Fintech UX Design in Regulated Industries: Why the Interface Is Not Enough

Most UX frameworks were built for consumer products. Chemsseddine Salem has spent his career in places where those frameworks break down — financial institutions, energy regulators, public sector systems where compliance is not a footnote but the foundation.
As Lead UX Designer at the European Investment Bank, and through his research initiative Chemss Labs, he has developed a practice rooted in governance, risk, and accountability. Ahead of UX360 Europe 2026, we spoke with him about what regulated environments demand from UX — and why AI makes that conversation more urgent than ever.
UX360: What motivates you to join the UX360 EU 2026 and what is the core message of your talk?
Chemsseddine: What draws me to UX360 EU 2026 is the format itself. Being part of the panel and leading a round table means the conversation goes both ways. You are not just presenting a position, you are in the room with practitioners who are living the same challenges, and that is where the most useful thinking happens.

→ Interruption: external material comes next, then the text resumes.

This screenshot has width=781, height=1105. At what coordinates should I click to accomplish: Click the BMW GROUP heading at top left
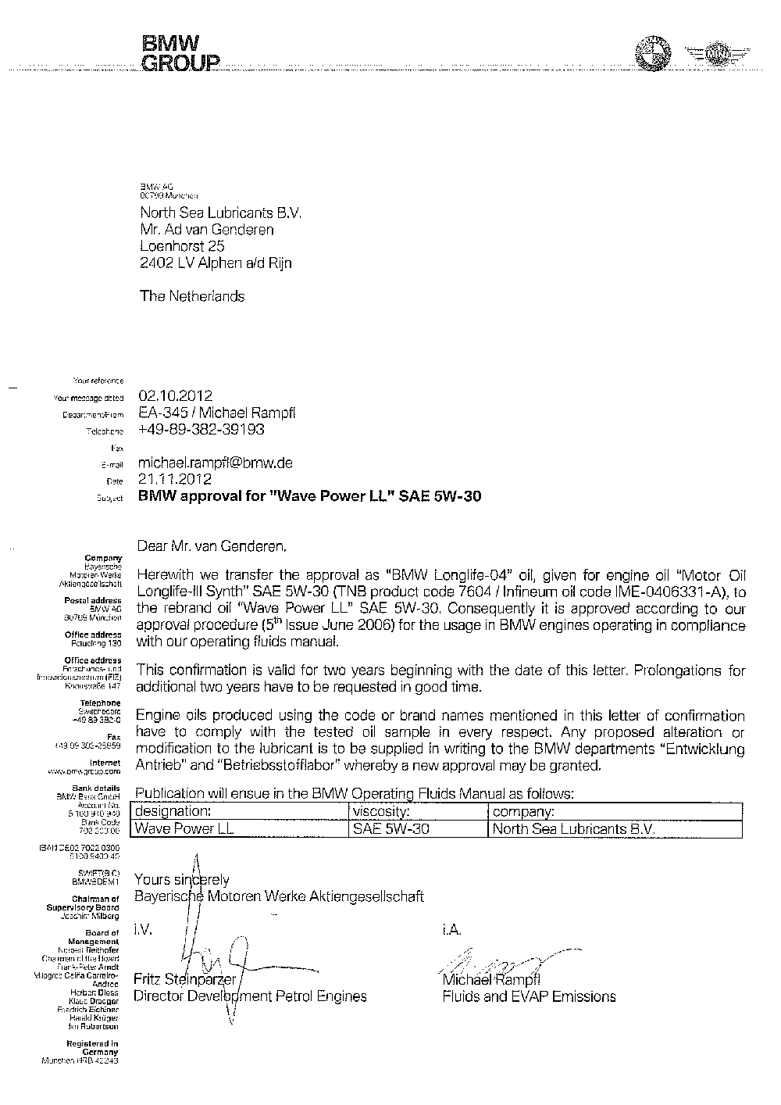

The thread I want to run through both the panel and the round table is something I keep encountering in my work. UX as a discipline was largely shaped by consumer products. The methods, the frameworks, the way we talk about success. Most of it was built in that context. When you take that into finance, energy, government, into environments with real compliance structures, real accountability, real consequences, some of it holds up and some of it simply does not. With AI now being pushed into all of these sectors, that tension is becoming harder to ignore. That is the conversation I want to open up.
UX360: How has this impacted your own work and your organization?
Chemsseddine: It changed how I walk into conversations. I stopped framing things around user experience and started framing them around risk. That shift alone changed who listens and how quickly things move.
Simple example. Say a design change improves satisfaction scores, the room is polite, but nothing happens. Say it reduces the chance of a user making an error that creates a compliance issue, and suddenly, you are in the same conversation as everyone else. Same decision, different language.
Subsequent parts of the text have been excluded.